For the second time in 17 years, Maine has expanded Medicaid. Governor Mills has directed DHHS to take swift action to enroll newly eligible able-bodied adults, and at least 70,000 people are now able to sign up for free health care.
Gov. Mills cloaked her executive order in rosy rhetoric, but the stark realities of funding Medicaid expansion can’t be ignored for long. Now that Medicaid expansion is here, we must find a responsible and sustainable way to fund it.
Maine’s own previous experiment with expanding Medicaid to able-bodied adults shows that Maine taxpayers will soon feel the fiscal consequences of this decision, and the experiences of other expansion states provide further warnings.
On average, states that have expanded Medicaid have enrolled more than twice the expected number of recipients and faced far higher per capita spending than predicted. According to a 2018 analysis, the cost overruns from Medicaid expansion total 157 percent — in other words, expansion is costing states more than two-and-a-half times what was originally projected.

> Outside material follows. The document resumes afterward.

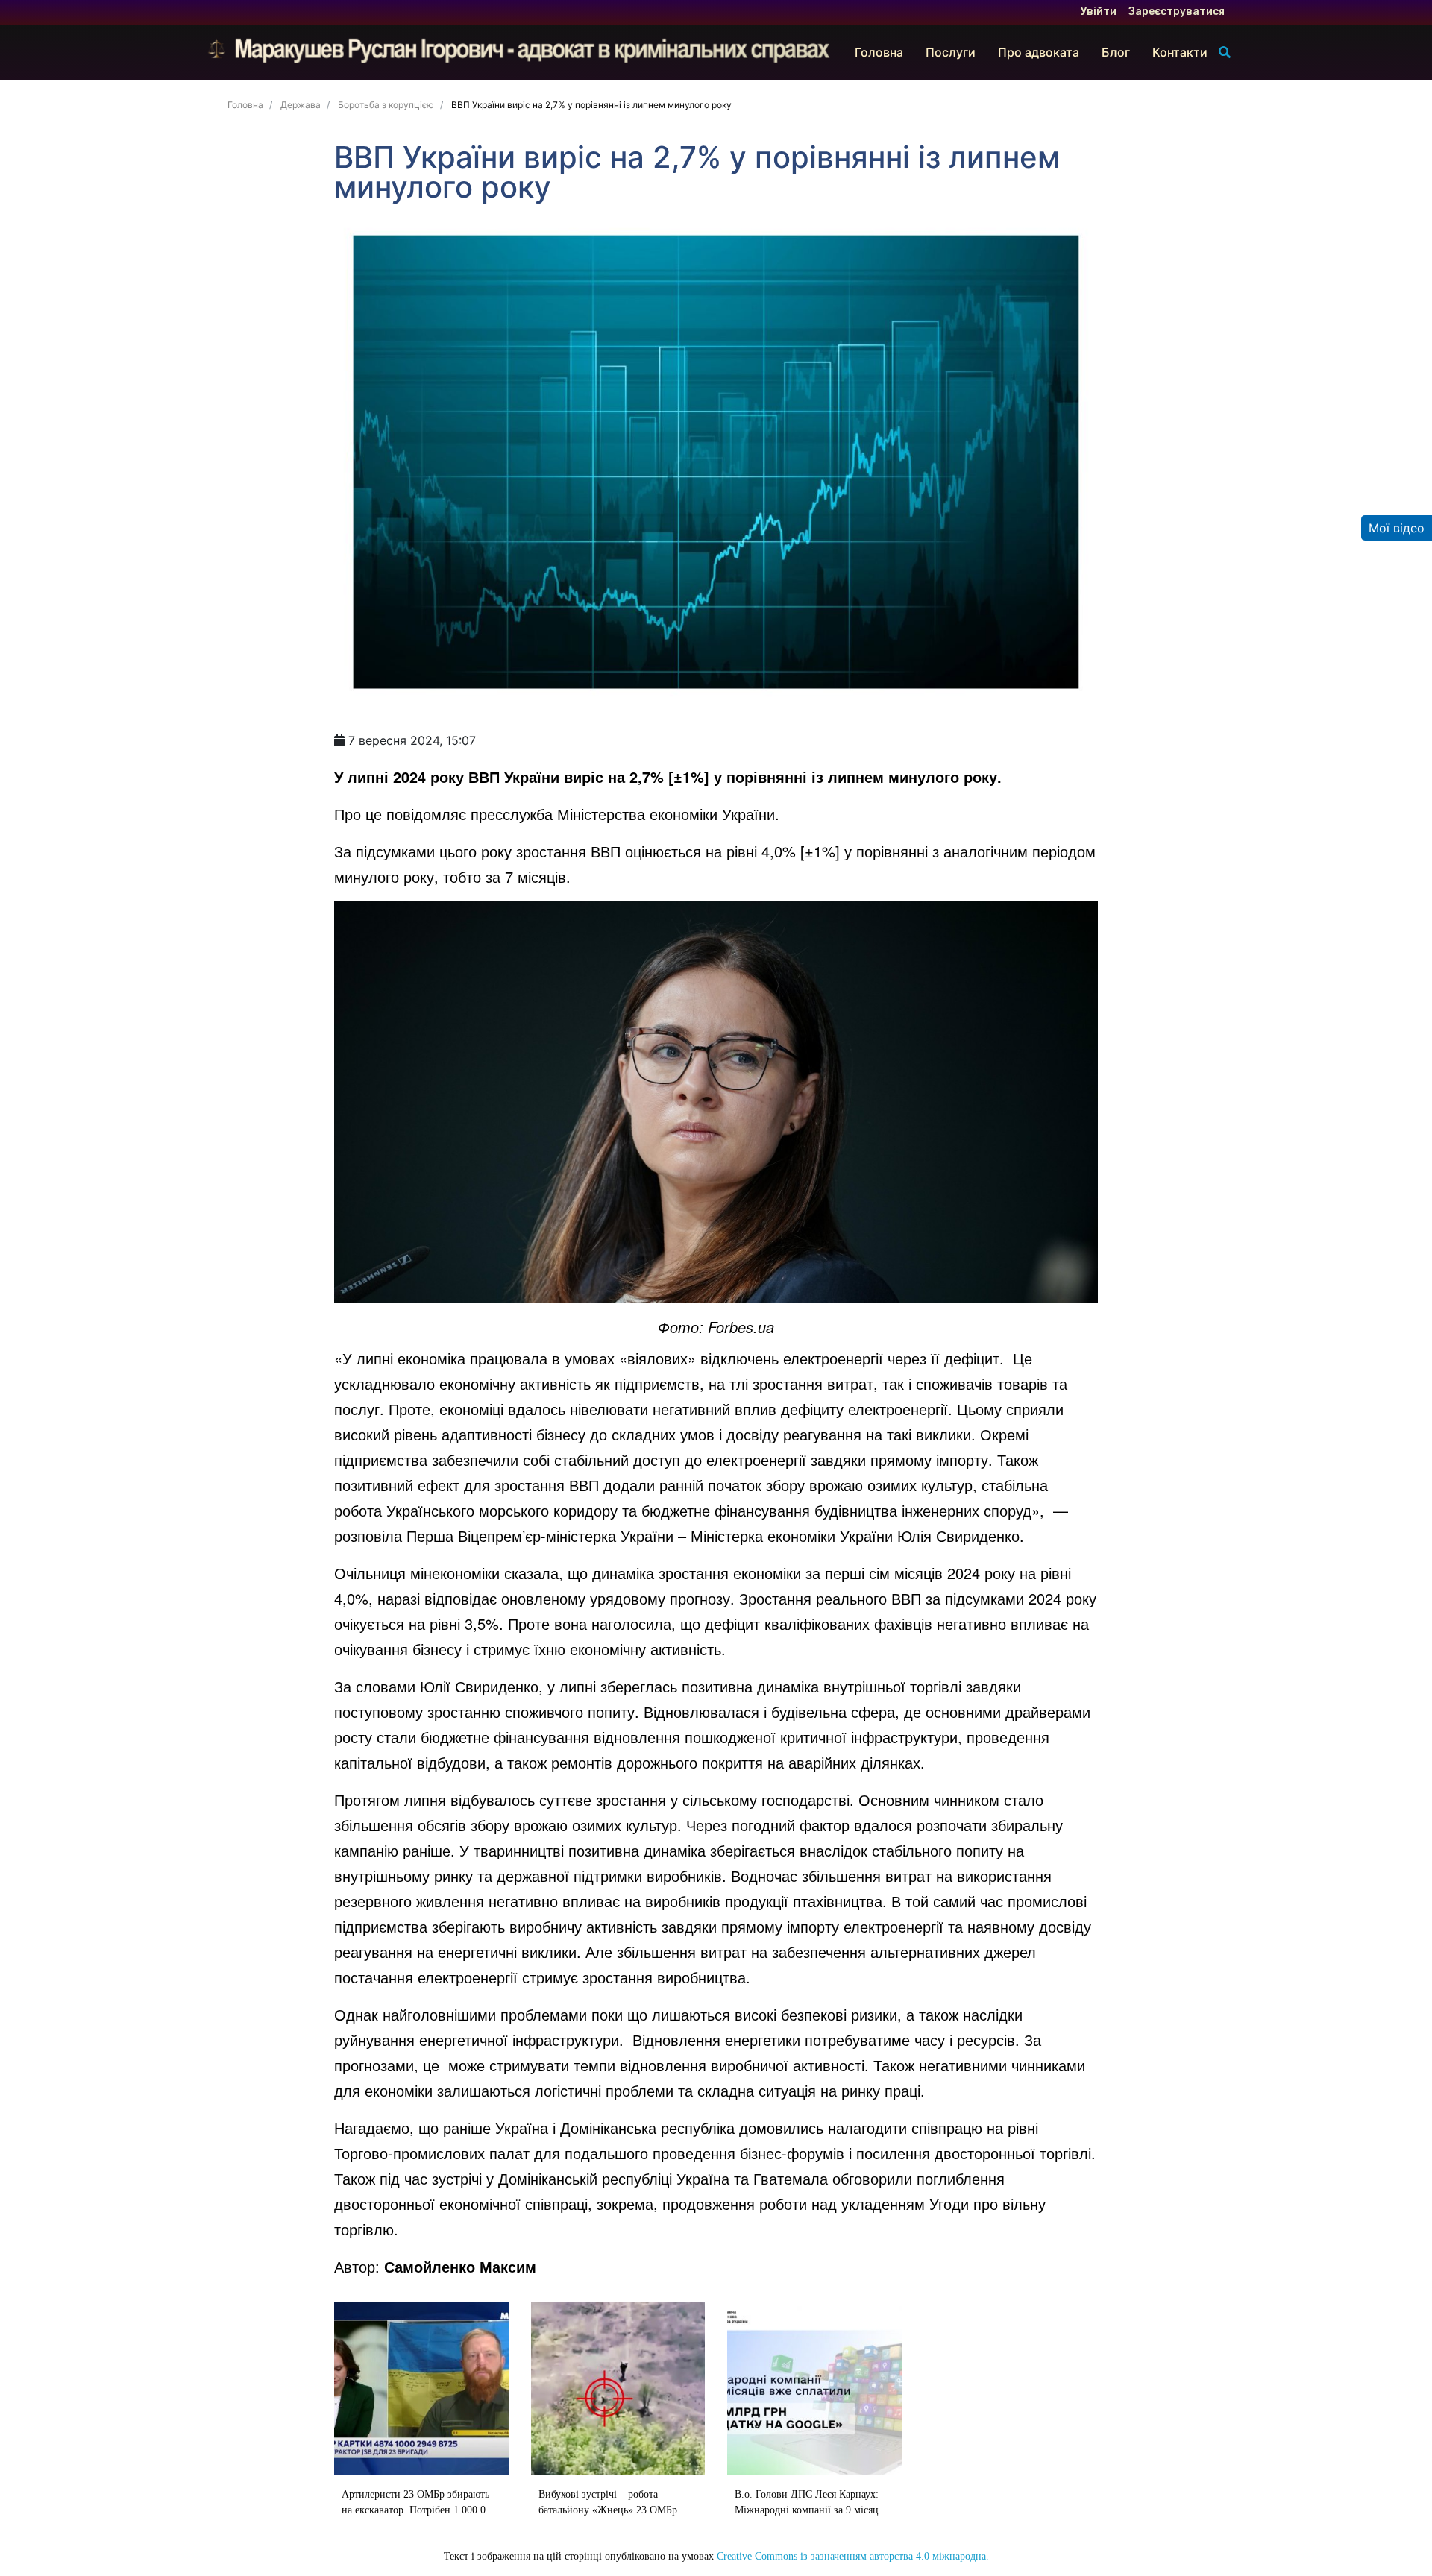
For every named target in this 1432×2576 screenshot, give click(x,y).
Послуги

These facts cast serious doubt on the Mills administration’s claims that tobacco settlement funds and a modest budget surplus will be adequate to cover Medicaid expansion, even in the short-run. Gov. Mills and her legislative allies have failed to articulate a workable long-term funding plan, even as analysts warn that ballooning Medicaid budgets are destabilizing state finances and putting us on the path to a fiscal crisis in the next few decades. If history is any guide, Medicaid expansion will quickly be followed by sizable tax increases on working families.
Maine’s own experiment with Medicaid expansion under Governor King demonstrates that Gov. Mills’ funding schemes are unrealistic. As MHPC detailed before the referendum, virtually every substantive claim made by expansion proponents in 2002 was proven wrong or overblown in the years that followed.
The economic boom that expansion advocates promised never materialized (in fact, GDP growth slowed in the aftermath of expansion). The uninsured rate did not significantly decline, as many who previously had private insurance opted for free, government health care. Uncompensated care at Maine’s hospitals, instead of falling, grew dramatically.
Studies failed to find any indication that expansion reduced mortality rates or improved overall health. Enrollment estimates were greatly exceeded, contributing to a more than doubling of Maine’s Medicaid budget from 2002 to 2011. The inflation-adjusted per capita state and local tax burden increased by $174 over the same period. In failing to acknowledge this dismal record, the Mills administration is not being candid with Mainers.
Gov. Mills shouldn’t try to sugar-coat it. As Medicaid spending continues to outstrip overall inflation and personal income growth, Mainers will see more and more of their hard-earned paychecks going to finance medical care for childless, able-bodied, non-elderly adults.